## PROBLEM REQUIREMENTS
Look over the listing below and say how many of its lines include the string "agent"; give no more than that number.
---
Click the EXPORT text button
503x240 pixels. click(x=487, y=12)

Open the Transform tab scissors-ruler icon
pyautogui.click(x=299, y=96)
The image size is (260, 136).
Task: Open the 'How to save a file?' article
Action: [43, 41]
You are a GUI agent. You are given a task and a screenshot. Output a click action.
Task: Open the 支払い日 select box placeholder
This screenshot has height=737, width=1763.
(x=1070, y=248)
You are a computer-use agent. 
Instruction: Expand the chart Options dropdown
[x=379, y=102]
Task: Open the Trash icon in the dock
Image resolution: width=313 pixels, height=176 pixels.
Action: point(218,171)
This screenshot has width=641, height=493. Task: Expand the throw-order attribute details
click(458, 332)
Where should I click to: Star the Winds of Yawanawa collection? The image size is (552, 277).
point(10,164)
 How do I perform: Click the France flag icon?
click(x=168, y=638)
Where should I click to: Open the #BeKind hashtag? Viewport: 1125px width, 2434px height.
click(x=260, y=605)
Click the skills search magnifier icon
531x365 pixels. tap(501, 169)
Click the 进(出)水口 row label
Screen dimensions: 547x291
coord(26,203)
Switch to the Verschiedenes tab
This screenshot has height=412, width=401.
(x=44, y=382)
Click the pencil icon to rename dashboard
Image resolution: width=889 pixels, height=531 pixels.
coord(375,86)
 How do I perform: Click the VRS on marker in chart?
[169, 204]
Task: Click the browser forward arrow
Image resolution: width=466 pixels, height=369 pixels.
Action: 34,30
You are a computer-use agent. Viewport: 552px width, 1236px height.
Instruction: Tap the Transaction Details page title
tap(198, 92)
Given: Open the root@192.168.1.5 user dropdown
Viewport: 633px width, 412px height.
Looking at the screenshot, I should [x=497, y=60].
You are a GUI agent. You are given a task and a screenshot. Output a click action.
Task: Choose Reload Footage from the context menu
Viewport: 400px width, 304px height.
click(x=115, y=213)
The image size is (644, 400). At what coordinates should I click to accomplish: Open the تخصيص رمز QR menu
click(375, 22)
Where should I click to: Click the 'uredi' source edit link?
---
## TASK ANSWER
4